Politicians unite against niqab ban
Liberal, NDP, PC leaders in Ontario express outrage at Quebec’s new legislation
In a rare show of unity, all three major Ontario political parties have denounced Quebec’s controversial new law, which targets Muslim women.
One day after Quebec’s Liberal government passed a law prohibiting anyone from getting or performing a public service with their face covered, MPPs at Queen’s Park expressed their collective outrage.
“We have a very close working relationship with Quebec. But on this issue, we fundamentally do not agree,” Premier Kathleen Wynne said Thursday.

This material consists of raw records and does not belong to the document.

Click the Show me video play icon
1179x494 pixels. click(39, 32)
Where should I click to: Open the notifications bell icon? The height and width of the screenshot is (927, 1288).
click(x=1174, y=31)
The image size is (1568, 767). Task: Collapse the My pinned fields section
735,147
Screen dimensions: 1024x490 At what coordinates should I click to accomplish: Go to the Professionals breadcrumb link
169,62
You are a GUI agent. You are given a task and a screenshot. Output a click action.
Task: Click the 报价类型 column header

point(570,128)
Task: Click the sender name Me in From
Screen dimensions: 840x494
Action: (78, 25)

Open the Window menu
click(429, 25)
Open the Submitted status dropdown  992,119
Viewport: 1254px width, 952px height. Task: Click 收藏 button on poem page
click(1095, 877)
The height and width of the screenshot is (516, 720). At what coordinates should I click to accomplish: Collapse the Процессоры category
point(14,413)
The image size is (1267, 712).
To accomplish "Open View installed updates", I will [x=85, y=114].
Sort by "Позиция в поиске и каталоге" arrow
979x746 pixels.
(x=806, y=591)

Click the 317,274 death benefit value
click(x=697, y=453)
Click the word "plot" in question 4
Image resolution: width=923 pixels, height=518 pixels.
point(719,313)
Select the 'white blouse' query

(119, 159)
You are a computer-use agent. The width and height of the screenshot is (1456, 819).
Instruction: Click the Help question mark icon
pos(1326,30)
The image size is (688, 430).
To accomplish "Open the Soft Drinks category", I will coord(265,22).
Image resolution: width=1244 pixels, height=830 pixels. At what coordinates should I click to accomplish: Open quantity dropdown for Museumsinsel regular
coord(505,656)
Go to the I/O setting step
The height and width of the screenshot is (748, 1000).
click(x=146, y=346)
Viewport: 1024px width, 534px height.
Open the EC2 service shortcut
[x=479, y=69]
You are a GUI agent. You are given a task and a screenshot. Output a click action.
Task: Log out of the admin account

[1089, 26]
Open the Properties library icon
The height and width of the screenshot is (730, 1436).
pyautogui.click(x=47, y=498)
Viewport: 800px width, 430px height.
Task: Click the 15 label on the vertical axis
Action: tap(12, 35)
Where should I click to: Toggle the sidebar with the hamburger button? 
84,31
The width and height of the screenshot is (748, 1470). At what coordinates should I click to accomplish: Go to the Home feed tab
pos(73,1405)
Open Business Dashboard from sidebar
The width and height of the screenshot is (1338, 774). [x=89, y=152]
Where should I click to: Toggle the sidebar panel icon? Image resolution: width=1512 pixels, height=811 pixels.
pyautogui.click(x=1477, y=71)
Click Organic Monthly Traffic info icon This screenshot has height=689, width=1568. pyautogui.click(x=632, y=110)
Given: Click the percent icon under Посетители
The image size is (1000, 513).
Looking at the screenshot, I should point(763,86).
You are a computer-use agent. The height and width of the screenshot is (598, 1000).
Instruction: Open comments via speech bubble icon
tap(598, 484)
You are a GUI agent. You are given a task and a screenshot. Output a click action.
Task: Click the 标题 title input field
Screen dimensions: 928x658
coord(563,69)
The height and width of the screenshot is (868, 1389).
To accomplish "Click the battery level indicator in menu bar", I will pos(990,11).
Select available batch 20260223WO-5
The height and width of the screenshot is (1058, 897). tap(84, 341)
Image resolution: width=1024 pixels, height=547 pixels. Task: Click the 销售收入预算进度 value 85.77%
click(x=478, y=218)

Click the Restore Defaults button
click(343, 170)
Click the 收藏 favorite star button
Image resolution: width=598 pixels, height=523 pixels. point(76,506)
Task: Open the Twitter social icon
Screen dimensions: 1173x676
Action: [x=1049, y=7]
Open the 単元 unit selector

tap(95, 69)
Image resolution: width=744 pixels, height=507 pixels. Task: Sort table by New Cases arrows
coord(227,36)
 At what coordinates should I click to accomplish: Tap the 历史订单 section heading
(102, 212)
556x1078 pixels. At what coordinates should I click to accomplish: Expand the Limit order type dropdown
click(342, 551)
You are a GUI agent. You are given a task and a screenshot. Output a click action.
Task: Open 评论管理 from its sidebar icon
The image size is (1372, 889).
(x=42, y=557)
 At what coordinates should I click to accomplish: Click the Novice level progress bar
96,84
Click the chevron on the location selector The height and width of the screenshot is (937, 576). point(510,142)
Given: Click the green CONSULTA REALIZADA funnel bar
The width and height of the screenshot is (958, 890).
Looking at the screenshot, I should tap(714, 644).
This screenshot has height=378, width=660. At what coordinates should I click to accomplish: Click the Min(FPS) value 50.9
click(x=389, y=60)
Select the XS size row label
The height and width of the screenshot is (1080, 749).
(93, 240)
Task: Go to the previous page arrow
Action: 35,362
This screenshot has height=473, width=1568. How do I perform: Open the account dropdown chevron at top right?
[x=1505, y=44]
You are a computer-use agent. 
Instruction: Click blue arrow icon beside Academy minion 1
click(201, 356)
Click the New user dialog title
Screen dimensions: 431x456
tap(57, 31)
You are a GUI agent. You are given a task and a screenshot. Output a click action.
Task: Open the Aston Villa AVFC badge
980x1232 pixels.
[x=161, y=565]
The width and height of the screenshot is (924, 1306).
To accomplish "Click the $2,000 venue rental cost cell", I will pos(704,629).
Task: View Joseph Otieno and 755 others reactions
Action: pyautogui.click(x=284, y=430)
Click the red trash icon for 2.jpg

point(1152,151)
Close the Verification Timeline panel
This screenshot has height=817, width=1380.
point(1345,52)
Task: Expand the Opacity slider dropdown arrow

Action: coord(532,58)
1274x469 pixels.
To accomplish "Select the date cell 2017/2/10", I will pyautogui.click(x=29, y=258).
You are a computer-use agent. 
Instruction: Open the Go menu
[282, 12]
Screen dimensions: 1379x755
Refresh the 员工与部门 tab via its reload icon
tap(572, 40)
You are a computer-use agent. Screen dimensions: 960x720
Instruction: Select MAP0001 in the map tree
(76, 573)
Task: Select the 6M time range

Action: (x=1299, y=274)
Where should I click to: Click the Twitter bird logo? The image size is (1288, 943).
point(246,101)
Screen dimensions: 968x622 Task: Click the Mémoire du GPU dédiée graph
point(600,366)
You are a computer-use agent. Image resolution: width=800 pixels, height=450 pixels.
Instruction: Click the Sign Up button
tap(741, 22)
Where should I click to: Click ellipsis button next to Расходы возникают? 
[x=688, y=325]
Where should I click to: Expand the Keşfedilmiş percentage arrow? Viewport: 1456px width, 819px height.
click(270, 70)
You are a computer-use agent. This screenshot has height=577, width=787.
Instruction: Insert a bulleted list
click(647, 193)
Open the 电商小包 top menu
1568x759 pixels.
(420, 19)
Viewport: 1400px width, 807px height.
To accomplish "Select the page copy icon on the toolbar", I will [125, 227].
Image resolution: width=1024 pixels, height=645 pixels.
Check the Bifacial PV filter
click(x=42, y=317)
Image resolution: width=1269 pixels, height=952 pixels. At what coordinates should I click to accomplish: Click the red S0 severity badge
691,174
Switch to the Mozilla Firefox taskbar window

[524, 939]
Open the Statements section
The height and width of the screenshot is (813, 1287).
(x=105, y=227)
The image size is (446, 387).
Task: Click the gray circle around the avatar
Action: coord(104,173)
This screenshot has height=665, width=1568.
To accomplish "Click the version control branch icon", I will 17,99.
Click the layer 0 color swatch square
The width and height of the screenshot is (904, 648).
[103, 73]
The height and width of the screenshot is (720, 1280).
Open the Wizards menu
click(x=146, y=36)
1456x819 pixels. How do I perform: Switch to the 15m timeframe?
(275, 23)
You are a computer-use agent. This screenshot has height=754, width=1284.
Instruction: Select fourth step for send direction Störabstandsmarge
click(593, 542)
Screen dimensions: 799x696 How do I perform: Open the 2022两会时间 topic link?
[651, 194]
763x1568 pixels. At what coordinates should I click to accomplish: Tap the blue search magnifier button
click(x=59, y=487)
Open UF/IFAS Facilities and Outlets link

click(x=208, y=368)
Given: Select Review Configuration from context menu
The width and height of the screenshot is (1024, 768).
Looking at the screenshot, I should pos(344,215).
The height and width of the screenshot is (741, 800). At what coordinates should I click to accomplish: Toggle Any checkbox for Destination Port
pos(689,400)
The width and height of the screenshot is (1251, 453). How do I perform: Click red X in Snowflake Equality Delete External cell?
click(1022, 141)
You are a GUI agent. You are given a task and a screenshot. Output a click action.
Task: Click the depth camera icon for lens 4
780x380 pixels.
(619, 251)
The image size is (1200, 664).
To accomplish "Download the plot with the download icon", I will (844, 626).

“Forcing people to show their faces when they ride the bus, banning women from wearing a niqab when they pick up a book from the library will only divide us,” Wynne told the hushed chamber.
“Sometimes life in a diverse society is uncomfortable and that is exactly when it is even more important that we work to understand each other. Religious freedom is part of our identity,” she said.
Although Wynne is close to Quebec Premier Philippe Couillard, she said his province’s Bill 62 “would disproportionately affect women, who are sometimes already at the margins, and push them into further isolation.”
Progressive Conservative MPP Lisa MacLeod (Nepean-Carleton) said her party stands shoulder to shoulder with Ontario’s governing Liberals on this issue.
“The law brought in by the Liberal government in Quebec has no place in Ontario — indeed, it has no place in Canada,” MacLeod said.
“All Canadians have a legal right to their religious beliefs, including in the province of Quebec,” she said.
MacLeod emphasized that “there is no place for two-tiered citizenship in Canada.” NDP MPP Peggy Sattler (London West) called the Quebec law “an unprecedented action in Canada.”
“There is no circumstance in Ontario in which anyone should ever be able to tell a woman what she can or cannot wear, whether high heels at work or a veil on a bus,” she said.
“Despite the guise of religious neutrality, Quebec’s legislation appears to be targeted primarily at Muslim women wearing the niqab or burka. This is a dangerous law that compromises rather than protects public safety.”
Officially, Bill 62 is the Quebec Liberals’ bid to underscore that the province is a secular place that does not promote any religion. That ignores the fact that there is a Catholic cross in the National Assembly chamber where the law was passed.